26.

4.3K 579 5
                                    

"Chandra." panggil Johnny siang itu, tepat setelah Chandra selesai mencuci piring mereka selepas makan siang. Chandra mendekat ke arah ayahnya yang menunggunya sambil menonton acara televisi entah apa, sambil membawakan dua gelas minuman serta cemilan. Mendudukkan dirinya di bawah sofa tepat di samping ayahnya, Chandra menunggu ayahnya melanjutkan kalimatnya. "Gimana sama Mark?"

"Gimana apanya Pak?" Chandra justru balik bertanya kepada ayahnya. Mendongakkan kepalanya sehingga tergeletak di kursi sofa, Chandra memiringkan sedikit kepalanya ke arah kiri sehingga menghadap ke pria yang sudah 21 tahun membesarkannya itu. Tersenyum sejenak, Johnny mengelus perlahan kepala putrinya sebelum mulai menjawab.

"Ya gimana? Kamu udah yakin sama Mark? Kok Tyas beberapa kali nanya jadinya kapan, sejak kamu lulus kemarin itu." tanya Johnny, tangannya masih setia membelai rambut anaknya, seakan mengerti jika anak gadisnya sebenarnya tidak seyakin itu untuk segera berumah tangga.

"Kalau menurut Bapak, gimana?"

"Nduk, Bapak itu bakal setuju kamu sama siapapun, selama kamu bahagia. Nikah itu gak cukup cinta aja lho Nduk. Jangan buru-buru, kenali dulu calonmu itu. Yaa meskipun kemaren Bapak liat dia lumayan sih, bisa ngadepin macan." ujar Johnny pelan.

"Hobinya Bapak tu lho, njelekin anak sendiri." gerutu Chandra sewot, membuat Johnny terkekeh pelan. "Bapak kan tau semua, gak ada yang Chandra tutupin. Chandra juga udah cerita sama Bapak gimana mas Mark ke Chandra. Gimana Chandra juga mau nyoba sama orang baru. Makanya Chandra juga tanya ke Bapak, Bapak liatnya Mas Mark itu gimana kalau sama Chandra? Karena Chandra percaya penilaian Bapak itu juga baik." jelas Chandra sama pelannya, air mata mulai menggenang di kedua matanya. Sejak kepergian ibunya karena penyakit kanker rahim 3 tahun lalu, Chandra memang tidak pernah absen menceritakan semua hal ke ayahnya itu. Termasuk lelaki yang sedang mendekatinya, karena gadis itu beranggapan orang-orang terdekatnya juga harus menyukai siapapun lelaki yang akan bersamanya.

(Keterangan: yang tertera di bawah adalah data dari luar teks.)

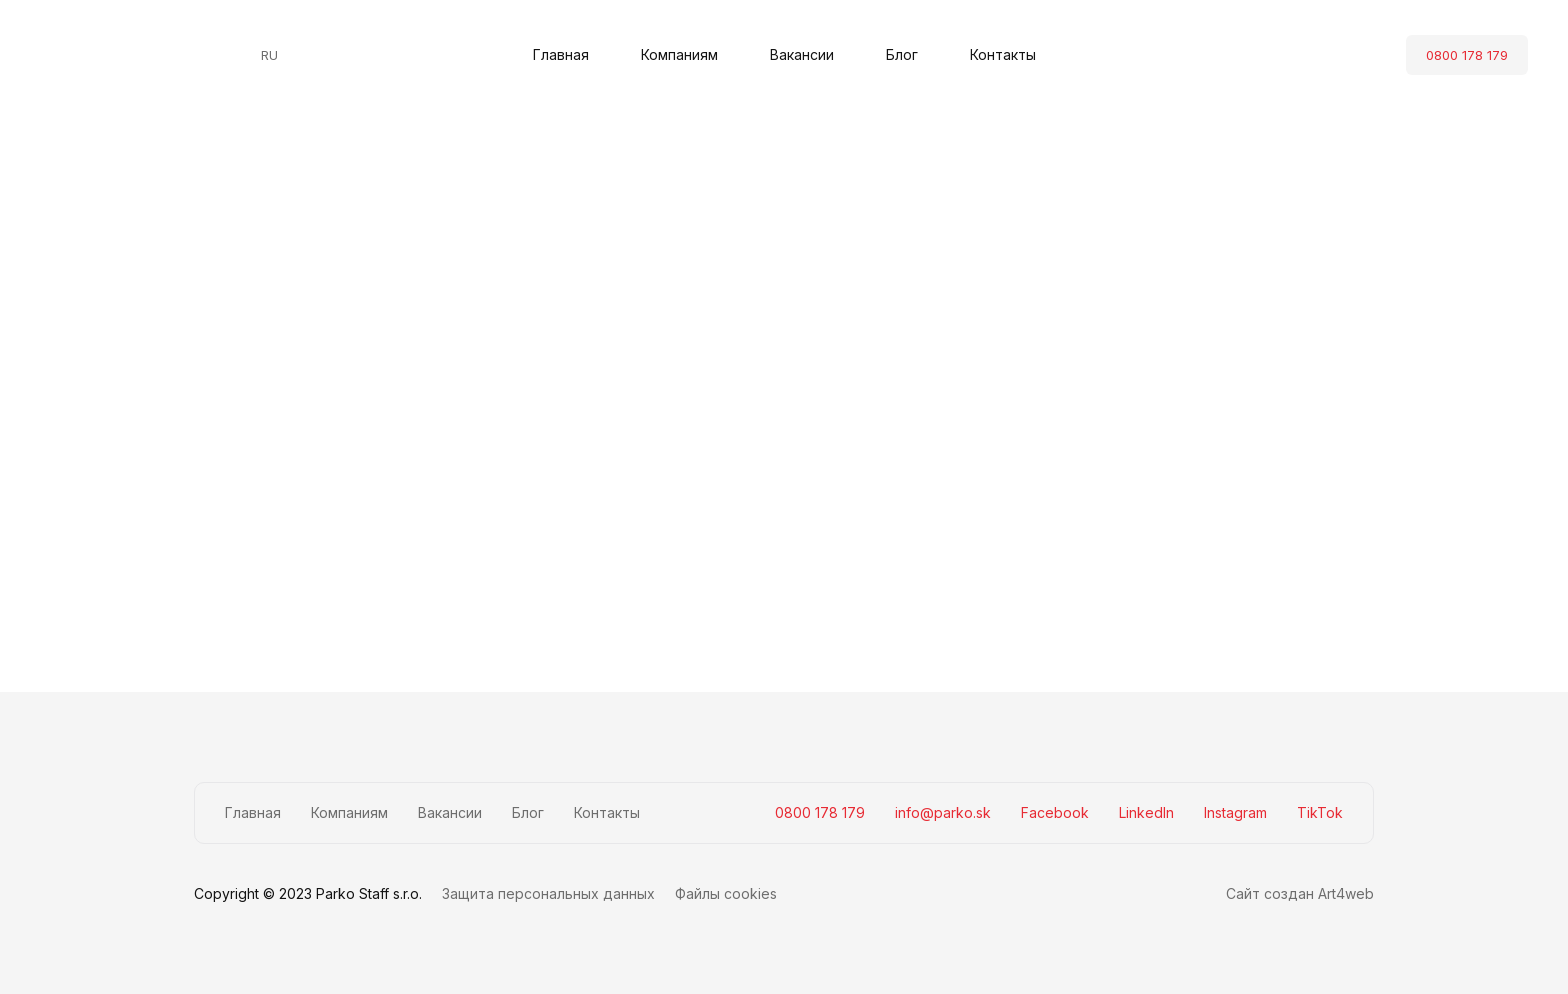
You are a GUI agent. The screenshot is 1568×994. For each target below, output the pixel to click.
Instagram (1235, 812)
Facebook (1055, 812)
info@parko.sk (943, 812)
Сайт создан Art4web (1300, 893)
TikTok (1320, 812)
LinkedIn (1146, 812)
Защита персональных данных (548, 893)
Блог (902, 54)
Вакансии (802, 54)
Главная (561, 54)
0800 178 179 (1467, 55)
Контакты (1003, 54)
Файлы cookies (726, 893)
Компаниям (679, 54)
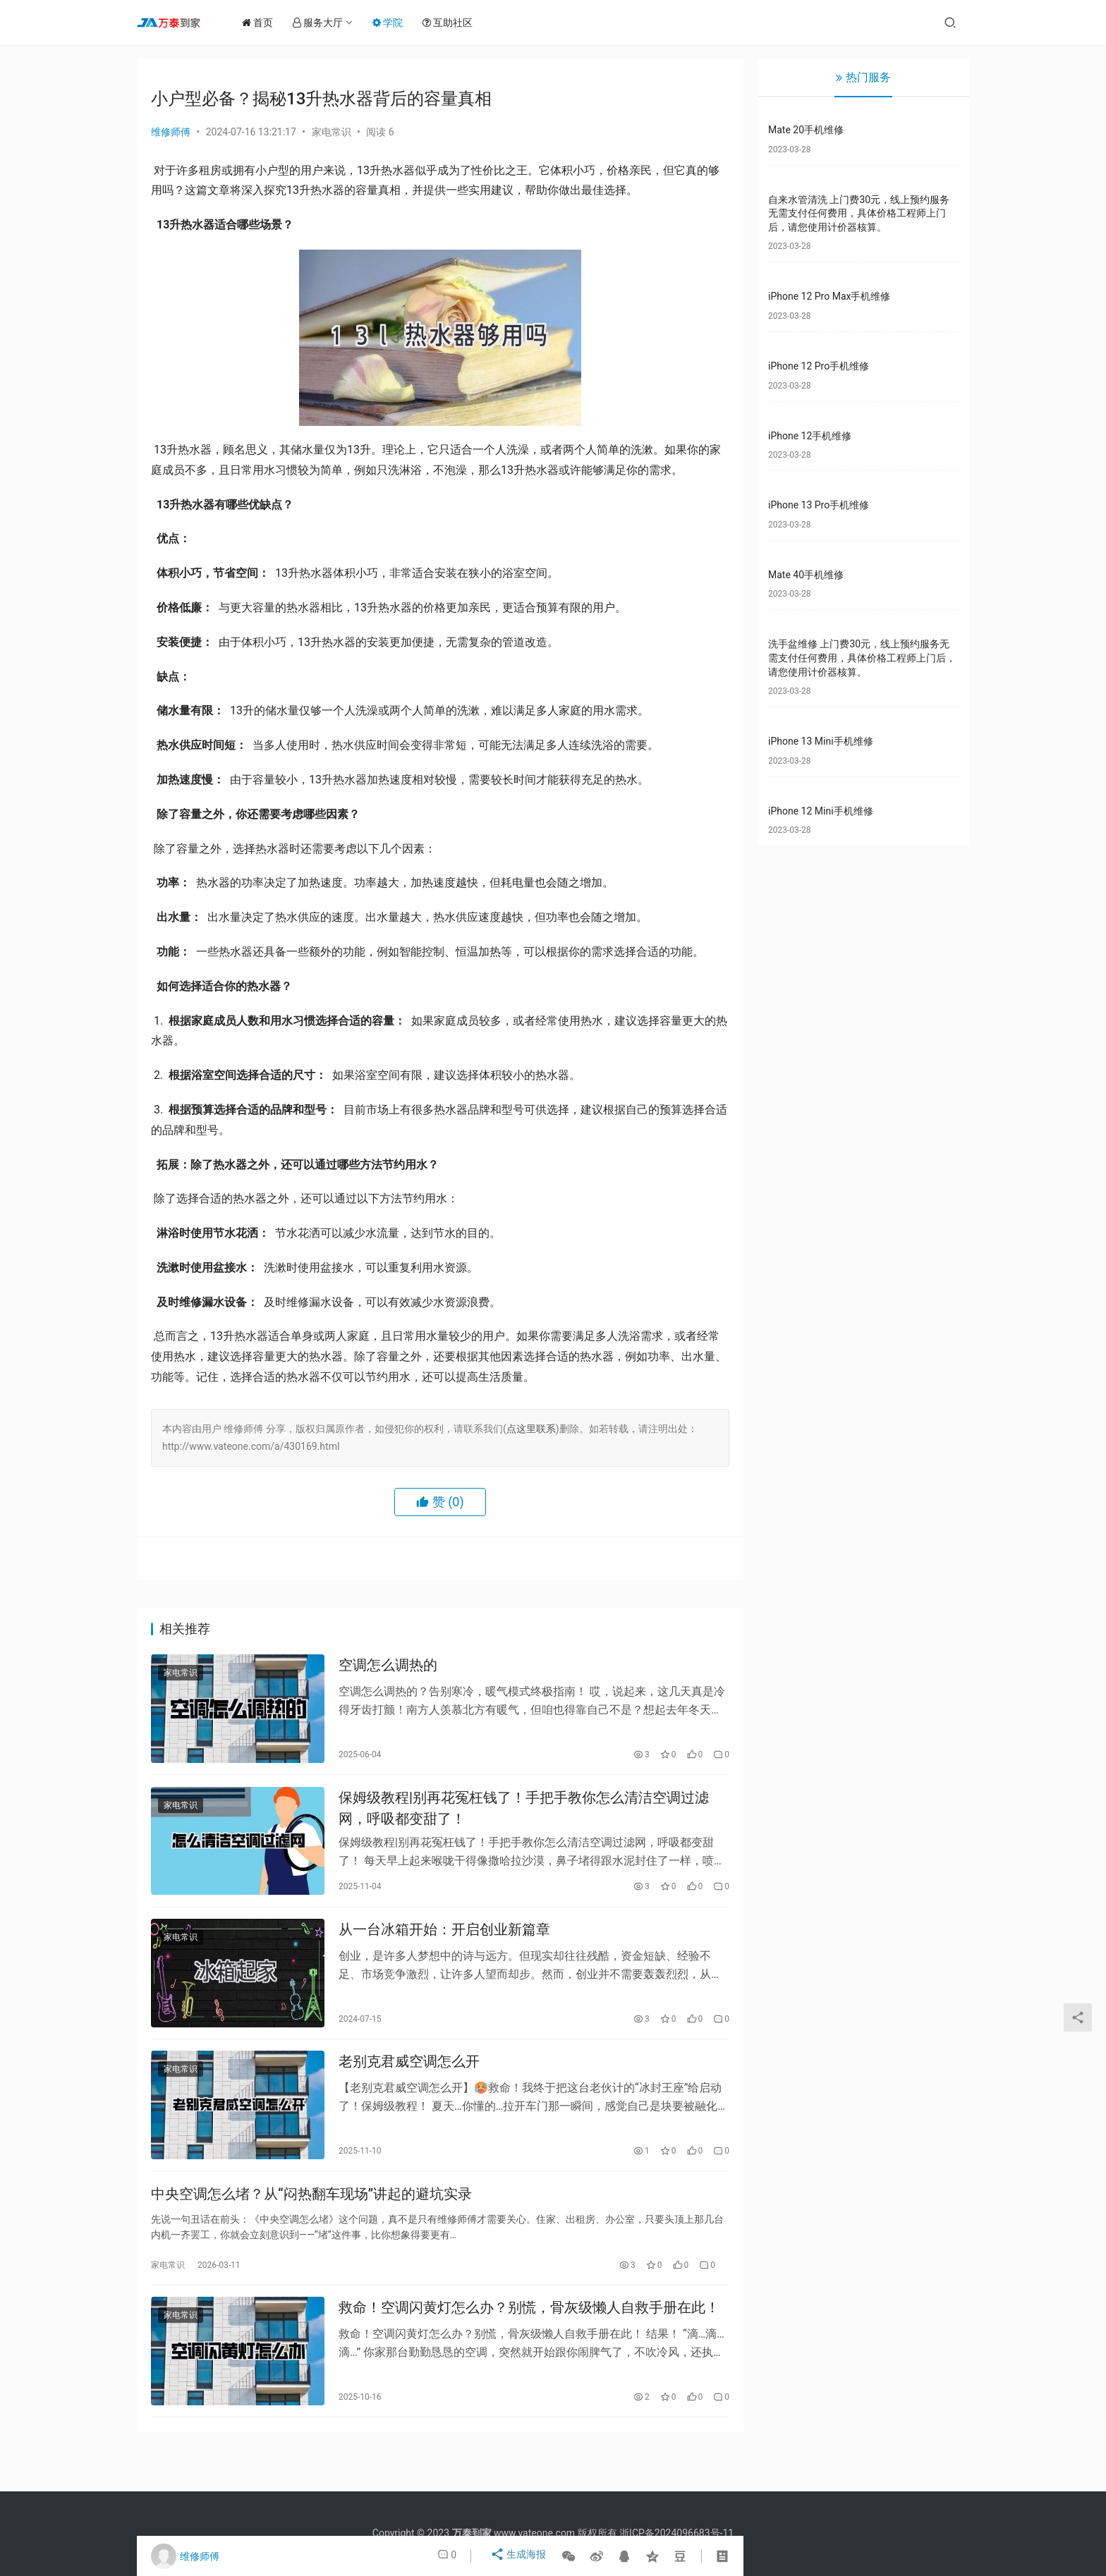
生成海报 (519, 2556)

"Dia masih sanggup ngadepin kamu setelah 6 bulan aja bagus." kalimat Johnny membuat Chandra memutar bola matanya malas. "Sejauh ini sih Bapak liat dia baik kalau sama kamu. Kita juga kenal keluarganya, jadi ya Bapak percaya-percaya aja. Dia juga beberapa kali ke sini kan, biasanya buat anter Jagat, bareng sama adiknya itu juga, siapa namanya Chan? Itu pacaran sama adikmu po?" tanya Johnny mengalihkan topik. Sedikit penasaran dengan kisah cinta anak bungsunya.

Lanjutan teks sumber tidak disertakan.